1. Intuitive Surgical

Leading the pack in an industry set for continuous growth, Intuitive Surgical owes its success to its da Vinci system, the robotic-assisted surgery (RAS) market pioneer. The system facilitates minimally invasive surgeries, resulting in better patient recovery. Instead of making large incisions to access internal organs, these surgeries use minor cuts and tiny, multifunctional instruments.

The company generates revenue by selling its high-cost da Vinci devices, which are priced between $500,000 and $2.5 million, along with its supplementary instruments and accessories, the sales of which depend on the volume of procedures. The company’s income will correspondingly rise as robotic surgeries become more prevalent. This is why competitors are trying to break into the market Intuitive Surgical dominates.

Major healthcare firms like Medtronic and Johnson & Johnson are making their foray into the promising RAS market with their respective devices. However, investors need not overly worry about Intuitive Surgical’s future as it enjoys a substantial advantage from various fronts. Firstly, the high cost of the da Vinci system discourages healthcare facilities from switching to competitors due to high switching costs.

Moreover, training doctors to use the machine is time-consuming and costly. Additionally, the company’s innovation is safeguarded by patents. It holds over 4,300 active patents and more than 2,100 pending as of the end of 2022. Just like it did in the past, Intuitive Surgical is poised to continue growing its revenue and earnings throughout the next decade, delivering impressive returns.

2. Teladoc

Telemedicine’s popularity surged amid the pandemic and is more than a passing trend. This technology is here for the long haul as it offers patients convenience and cost savings by enabling them to access medical care from their homes. Teladoc, one of the prominent telehealth platforms, has shown exceptional growth in various aspects over the past three years, including a significant rise in revenue.

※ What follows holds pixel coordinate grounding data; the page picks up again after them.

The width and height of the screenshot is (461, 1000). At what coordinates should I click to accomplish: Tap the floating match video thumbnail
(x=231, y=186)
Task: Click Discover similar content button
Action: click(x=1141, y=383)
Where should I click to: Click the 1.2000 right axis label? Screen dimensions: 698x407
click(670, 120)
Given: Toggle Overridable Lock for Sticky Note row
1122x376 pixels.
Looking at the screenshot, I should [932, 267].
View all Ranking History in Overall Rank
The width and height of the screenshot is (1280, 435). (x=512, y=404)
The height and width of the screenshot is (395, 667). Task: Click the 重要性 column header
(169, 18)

Teladoc’s visits and memberships are also on the rise. For example, the company reported 36.7 million U.S. paid memberships at the end of 2019, which rose to 84.9 million by the first quarter, not counting its BetterHelp therapy platform, which has gained significant momentum in recent years.

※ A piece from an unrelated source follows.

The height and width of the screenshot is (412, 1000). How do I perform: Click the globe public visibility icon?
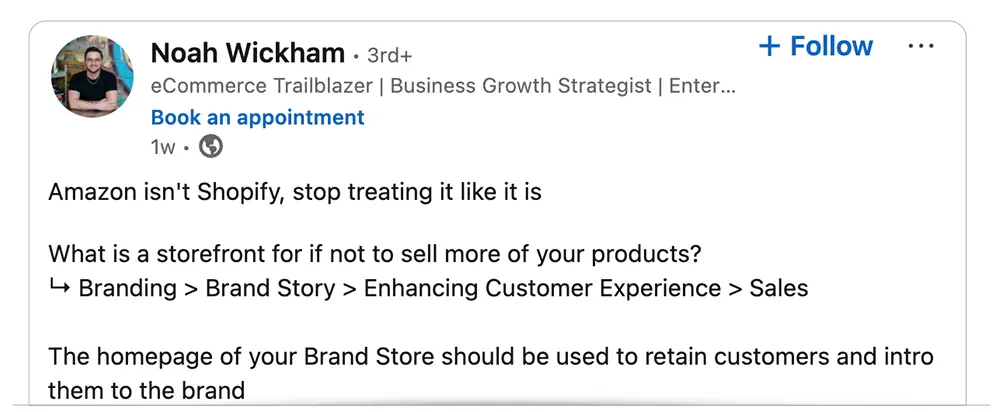click(211, 147)
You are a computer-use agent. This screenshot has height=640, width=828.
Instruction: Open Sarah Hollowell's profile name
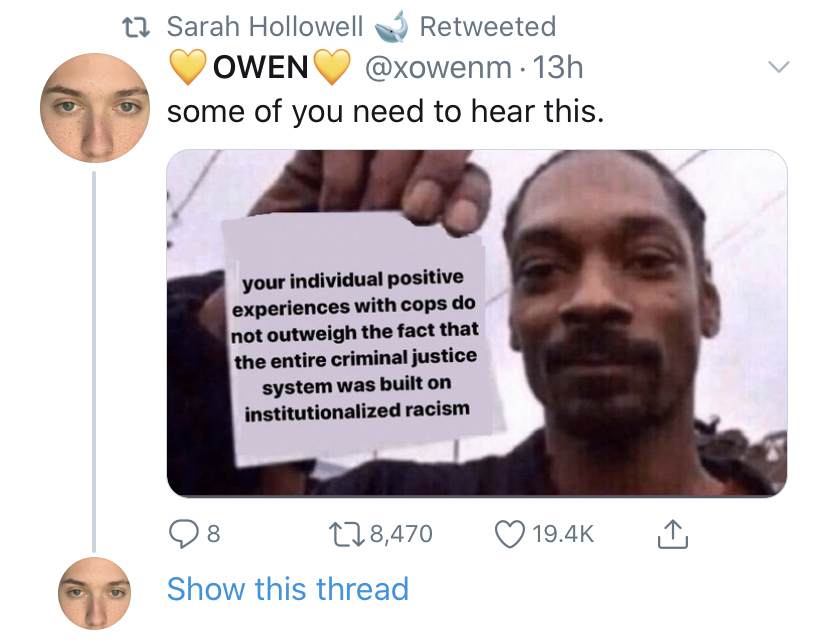pyautogui.click(x=265, y=26)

The company’s bottom line has been a concern for investors, with significant net losses reported last year due to non-cash impairment charges associated with an acquisition. However, Teladoc has recovered from that setback. The company projects a full-year net loss per share of between $1.70 and $1.25, a considerable improvement from the previous year’s $84.60 and the year before that, $2.73.

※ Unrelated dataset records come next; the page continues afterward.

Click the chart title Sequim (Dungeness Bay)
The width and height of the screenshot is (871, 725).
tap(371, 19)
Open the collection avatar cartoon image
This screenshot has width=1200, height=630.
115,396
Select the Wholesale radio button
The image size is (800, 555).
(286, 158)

Despite this, the company’s share price remains lower than its pre-pandemic levels in late 2019. However, one widely used metric, the price-to-sales ratio, Teladoc

 shares appear reasonably valued, with any figure below two generally considered good.

Although Teladoc has high gross margins, its marketing expenses are considerable. This is expected considering the stage at which the company currently is. Still, once it becomes a well-established firm, these marketing expenses are expected to reduce, leading to increased profitability.

Teladoc offers significant growth potential at its current levels. The company is expected to make consistent strides in telemedicine over the next decade, increasing its revenue and eventually becoming profitable well before this period ends. Such progress will be beneficial for long-term investors.

Intuitive Surgical and Teladoc are situated in sectors with significant future potential. While the former benefits from its leadership in the robotic-assisted surgery market, the latter is poised to leverage telemedicine’s rising popularity and necessity. Their growth trajectories suggest these are stocks to buy and hold for the long term, particularly for the upcoming decade. While investing always carries risk, the strength of these companies makes them compelling considerations for those looking to participate in promising industry trends.